"The full Monty" (Ganz oder gar nicht) von Peter Cattaneo. England, 1996. Robert Carlyle, Tom Wilkinson, Mark Addy, Paul Barber, Leslie Sharp
Andere Länder, andere Sitten. In Zeiten der globalen Krise lassen die Amis ihre Superhelden einmal mehr gegen außerirdische Invasoren in den Gefechtsstand treten, oder wenigstens Contact zu ihnen aufnehmen, suhlen sich also wie gewohnt in Eskapismus pur. Die Brits dagegen haben offenbar beschlossen, sich, auch einmal mehr, der Misere offen zu stellen und ihr mit bewährt schwarzem Humor zu begegnen. Weder die einen noch die anderen können den Lauf der Dinge ändern, doch scheint mir die britische Art der Bewältigung ungleich sympathischer, ehrlicher, origineller. Und billiger sowieso.

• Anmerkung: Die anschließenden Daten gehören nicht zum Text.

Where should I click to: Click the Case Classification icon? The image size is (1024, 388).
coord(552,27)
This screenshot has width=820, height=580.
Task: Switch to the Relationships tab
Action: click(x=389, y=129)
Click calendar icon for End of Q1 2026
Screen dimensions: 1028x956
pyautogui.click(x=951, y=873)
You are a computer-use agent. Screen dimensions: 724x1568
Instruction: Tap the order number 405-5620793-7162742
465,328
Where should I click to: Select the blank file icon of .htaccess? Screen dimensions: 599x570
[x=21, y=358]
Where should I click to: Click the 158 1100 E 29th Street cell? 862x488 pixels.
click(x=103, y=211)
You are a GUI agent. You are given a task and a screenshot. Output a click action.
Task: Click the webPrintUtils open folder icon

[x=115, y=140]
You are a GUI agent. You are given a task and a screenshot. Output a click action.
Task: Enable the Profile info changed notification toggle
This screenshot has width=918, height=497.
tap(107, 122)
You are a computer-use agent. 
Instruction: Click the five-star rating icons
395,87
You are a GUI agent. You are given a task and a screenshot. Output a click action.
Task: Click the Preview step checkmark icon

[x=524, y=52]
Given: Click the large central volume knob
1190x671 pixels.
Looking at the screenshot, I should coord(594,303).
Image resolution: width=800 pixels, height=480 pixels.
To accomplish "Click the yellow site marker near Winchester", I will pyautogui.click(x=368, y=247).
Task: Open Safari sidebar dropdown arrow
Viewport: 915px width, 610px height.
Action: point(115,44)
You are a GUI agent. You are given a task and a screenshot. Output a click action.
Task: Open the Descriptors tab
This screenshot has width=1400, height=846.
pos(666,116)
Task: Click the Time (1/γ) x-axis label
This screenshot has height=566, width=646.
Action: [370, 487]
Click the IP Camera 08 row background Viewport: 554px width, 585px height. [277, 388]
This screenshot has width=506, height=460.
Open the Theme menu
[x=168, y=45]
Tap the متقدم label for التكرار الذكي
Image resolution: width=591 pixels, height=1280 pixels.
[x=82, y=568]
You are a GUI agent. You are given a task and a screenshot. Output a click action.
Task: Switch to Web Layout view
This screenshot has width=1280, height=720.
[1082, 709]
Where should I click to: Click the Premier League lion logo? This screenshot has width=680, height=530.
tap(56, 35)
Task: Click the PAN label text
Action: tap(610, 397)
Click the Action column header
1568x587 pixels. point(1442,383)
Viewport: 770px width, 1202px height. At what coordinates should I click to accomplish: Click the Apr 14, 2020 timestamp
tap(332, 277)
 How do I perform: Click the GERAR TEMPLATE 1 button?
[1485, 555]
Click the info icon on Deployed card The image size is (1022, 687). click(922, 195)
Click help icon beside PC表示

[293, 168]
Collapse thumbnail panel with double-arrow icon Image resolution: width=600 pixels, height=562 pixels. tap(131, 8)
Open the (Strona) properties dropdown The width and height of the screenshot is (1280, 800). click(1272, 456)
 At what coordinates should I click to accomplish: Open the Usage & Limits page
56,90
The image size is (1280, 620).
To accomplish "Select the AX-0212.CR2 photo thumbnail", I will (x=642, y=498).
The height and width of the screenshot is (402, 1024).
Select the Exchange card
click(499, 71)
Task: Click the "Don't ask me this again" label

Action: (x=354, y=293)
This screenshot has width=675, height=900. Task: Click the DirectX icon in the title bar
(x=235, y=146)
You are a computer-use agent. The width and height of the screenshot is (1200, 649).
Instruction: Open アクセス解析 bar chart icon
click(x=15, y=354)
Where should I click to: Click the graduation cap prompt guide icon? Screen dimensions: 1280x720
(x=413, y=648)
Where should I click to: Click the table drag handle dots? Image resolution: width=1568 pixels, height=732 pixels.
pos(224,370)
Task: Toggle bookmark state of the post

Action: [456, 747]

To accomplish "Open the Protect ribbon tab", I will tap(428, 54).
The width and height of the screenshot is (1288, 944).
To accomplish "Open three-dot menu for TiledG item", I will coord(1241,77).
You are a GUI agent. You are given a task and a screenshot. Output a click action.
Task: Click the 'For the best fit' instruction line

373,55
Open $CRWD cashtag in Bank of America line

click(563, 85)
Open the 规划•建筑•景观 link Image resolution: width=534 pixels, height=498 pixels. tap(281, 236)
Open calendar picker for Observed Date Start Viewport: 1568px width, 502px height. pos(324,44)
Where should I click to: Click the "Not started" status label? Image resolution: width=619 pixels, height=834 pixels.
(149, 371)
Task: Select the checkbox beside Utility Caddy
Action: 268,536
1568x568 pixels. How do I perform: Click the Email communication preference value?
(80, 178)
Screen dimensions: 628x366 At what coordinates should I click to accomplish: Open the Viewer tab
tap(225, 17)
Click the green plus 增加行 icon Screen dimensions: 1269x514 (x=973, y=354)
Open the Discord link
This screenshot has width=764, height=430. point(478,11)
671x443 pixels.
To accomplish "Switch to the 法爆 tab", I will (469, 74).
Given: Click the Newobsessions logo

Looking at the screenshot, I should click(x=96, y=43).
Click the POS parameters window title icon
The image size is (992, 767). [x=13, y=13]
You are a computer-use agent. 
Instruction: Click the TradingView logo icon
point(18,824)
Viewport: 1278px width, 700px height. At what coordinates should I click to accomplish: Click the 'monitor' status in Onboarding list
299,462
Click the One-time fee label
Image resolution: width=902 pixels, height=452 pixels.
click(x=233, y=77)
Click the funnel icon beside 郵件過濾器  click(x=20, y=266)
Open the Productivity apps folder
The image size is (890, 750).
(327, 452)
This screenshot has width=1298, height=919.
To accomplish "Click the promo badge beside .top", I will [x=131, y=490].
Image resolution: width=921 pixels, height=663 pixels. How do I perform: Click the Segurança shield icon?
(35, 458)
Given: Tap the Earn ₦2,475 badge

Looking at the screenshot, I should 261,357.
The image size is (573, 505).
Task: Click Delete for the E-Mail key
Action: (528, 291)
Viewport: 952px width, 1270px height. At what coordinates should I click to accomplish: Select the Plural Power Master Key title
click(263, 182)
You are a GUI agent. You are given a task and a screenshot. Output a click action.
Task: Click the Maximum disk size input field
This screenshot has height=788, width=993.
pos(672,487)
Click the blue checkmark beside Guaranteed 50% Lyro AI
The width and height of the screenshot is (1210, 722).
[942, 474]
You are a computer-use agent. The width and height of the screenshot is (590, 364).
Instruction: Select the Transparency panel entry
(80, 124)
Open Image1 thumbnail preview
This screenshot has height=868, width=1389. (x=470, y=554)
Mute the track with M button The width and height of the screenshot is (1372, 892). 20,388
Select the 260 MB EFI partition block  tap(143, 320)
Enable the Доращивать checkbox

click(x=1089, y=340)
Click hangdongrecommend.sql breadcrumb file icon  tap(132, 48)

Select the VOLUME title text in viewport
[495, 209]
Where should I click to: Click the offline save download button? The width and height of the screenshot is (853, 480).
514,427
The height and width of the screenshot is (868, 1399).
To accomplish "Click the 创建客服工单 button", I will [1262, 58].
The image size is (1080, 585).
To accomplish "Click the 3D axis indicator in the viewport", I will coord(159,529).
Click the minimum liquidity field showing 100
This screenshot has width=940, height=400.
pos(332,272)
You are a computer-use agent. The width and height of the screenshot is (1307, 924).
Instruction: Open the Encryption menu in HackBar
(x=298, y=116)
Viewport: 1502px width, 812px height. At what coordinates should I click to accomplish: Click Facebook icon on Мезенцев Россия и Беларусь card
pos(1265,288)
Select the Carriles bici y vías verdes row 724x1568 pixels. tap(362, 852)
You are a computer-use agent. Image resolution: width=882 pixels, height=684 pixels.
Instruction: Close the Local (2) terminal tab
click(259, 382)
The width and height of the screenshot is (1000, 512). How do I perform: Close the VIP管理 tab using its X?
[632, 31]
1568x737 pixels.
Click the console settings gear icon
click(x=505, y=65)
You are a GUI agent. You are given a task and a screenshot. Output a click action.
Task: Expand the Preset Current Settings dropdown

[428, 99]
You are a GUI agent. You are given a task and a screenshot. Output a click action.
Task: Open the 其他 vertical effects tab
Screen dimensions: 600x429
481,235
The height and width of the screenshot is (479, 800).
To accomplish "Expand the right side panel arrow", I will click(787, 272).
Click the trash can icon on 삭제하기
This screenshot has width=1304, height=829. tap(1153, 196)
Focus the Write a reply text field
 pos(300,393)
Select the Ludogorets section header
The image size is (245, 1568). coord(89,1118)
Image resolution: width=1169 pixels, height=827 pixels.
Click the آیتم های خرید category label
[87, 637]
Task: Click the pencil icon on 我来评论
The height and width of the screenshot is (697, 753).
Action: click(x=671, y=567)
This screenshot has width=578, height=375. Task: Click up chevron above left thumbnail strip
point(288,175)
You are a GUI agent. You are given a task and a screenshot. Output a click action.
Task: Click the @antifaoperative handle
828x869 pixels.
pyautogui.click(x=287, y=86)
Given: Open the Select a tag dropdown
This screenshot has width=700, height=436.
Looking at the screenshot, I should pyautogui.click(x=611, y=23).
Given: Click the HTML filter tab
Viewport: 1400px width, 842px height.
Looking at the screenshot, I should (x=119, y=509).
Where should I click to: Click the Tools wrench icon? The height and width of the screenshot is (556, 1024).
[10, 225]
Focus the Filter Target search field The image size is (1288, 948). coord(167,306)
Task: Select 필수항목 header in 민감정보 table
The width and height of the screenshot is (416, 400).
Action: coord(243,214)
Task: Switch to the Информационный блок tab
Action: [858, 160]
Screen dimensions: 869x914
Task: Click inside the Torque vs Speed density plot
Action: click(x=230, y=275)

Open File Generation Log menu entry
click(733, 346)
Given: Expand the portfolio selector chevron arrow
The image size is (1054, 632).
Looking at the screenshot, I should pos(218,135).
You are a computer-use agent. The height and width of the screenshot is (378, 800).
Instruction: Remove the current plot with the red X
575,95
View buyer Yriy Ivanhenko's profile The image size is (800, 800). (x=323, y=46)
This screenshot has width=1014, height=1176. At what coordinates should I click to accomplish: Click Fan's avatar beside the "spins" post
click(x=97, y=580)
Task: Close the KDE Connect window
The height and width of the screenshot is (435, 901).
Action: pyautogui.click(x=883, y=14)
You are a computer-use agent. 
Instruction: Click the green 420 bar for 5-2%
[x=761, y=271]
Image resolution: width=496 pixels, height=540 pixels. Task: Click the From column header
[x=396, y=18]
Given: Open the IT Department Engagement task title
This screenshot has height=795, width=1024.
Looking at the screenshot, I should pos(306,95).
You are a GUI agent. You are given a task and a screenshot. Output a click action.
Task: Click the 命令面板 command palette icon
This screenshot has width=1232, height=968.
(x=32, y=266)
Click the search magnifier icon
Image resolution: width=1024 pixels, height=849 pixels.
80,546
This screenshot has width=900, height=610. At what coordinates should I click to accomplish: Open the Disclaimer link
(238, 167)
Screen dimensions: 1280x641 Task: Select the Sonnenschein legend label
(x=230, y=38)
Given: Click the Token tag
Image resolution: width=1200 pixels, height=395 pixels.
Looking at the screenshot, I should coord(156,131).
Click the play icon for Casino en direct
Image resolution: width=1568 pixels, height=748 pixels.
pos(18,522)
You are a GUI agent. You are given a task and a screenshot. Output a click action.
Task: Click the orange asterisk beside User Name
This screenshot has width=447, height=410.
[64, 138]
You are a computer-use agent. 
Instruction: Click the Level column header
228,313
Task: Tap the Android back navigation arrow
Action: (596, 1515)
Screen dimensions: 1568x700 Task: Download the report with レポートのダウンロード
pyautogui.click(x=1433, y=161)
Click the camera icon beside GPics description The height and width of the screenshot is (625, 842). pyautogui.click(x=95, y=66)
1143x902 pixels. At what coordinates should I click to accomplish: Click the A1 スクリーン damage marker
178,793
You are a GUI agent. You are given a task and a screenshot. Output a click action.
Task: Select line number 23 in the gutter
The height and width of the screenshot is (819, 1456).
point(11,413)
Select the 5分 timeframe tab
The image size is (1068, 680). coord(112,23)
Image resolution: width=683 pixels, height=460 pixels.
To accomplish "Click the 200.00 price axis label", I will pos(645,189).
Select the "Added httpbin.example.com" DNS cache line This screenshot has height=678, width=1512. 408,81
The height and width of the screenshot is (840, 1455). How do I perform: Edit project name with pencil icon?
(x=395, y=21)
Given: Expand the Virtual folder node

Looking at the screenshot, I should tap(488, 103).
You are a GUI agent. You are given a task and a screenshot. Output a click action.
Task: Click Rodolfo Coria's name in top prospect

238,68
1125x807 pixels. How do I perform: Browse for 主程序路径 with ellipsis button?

Diese Geschichte führt uns, wie schon 'Brassed Off' nach Yorkshire, diesmal allerdings ins schöne Sheffield, einst die blühende Stahlmetropole der Region, nun ein verkommenes, verarmtes, verdrecktes Industriekaff. Die Leute dort fristen ein recht trostloses Dasein, dem eine Komponente gemeinsam ist: Arbeitslosigkeit. Allerdings mit verschiedenen Schattierungen: Der eine will sich umbringen, der andere hat resigniert und frißt sich voll, wieder ein anderer bemüht sich ernsthaft um einen Job, weil seine Frau nichts mitkriegen darf. Und Gaz kämpft um das gemeinsame Sorgerecht für seinen Sohn, weswegen er dringend Kohle braucht. Nach einigen gescheiterten Anläufen kommt ihm endlich die Eingebung: Warum nicht eine Truppe von Gleichgesinnten zusammentrommeln und als Männerstripper auftreten?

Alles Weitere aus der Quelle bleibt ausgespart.